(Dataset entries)
========================================

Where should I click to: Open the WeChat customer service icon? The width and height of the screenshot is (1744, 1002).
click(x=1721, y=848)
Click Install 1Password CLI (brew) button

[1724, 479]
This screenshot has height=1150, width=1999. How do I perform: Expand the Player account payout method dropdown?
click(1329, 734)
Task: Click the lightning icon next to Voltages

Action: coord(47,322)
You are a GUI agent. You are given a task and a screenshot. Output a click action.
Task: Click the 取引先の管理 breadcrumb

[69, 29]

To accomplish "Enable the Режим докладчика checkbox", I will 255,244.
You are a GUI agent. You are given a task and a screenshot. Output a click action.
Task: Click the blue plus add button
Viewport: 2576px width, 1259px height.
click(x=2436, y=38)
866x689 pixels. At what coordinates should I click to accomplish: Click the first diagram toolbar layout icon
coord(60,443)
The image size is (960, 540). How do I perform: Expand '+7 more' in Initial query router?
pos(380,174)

========================================

▶ [Task requirements]: Present every line of the items above as a numbered list, skipping any blank lines.

▶ [Response]:
1. Where should I click to: Open the WeChat customer service icon? The width and height of the screenshot is (1744, 1002).
2. click(x=1721, y=848)
3. Click Install 1Password CLI (brew) button
4. [1724, 479]
5. This screenshot has height=1150, width=1999. How do I perform: Expand the Player account payout method dropdown?
6. click(1329, 734)
7. Task: Click the lightning icon next to Voltages
8. Action: coord(47,322)
9. You are a GUI agent. You are given a task and a screenshot. Output a click action.
10. Task: Click the 取引先の管理 breadcrumb
11. [69, 29]
12. To accomplish "Enable the Режим докладчика checkbox", I will 255,244.
13. You are a GUI agent. You are given a task and a screenshot. Output a click action.
14. Task: Click the blue plus add button
15. Viewport: 2576px width, 1259px height.
16. click(x=2436, y=38)
17. 866x689 pixels. At what coordinates should I click to accomplish: Click the first diagram toolbar layout icon
18. coord(60,443)
19. The image size is (960, 540). How do I perform: Expand '+7 more' in Initial query router?
20. pos(380,174)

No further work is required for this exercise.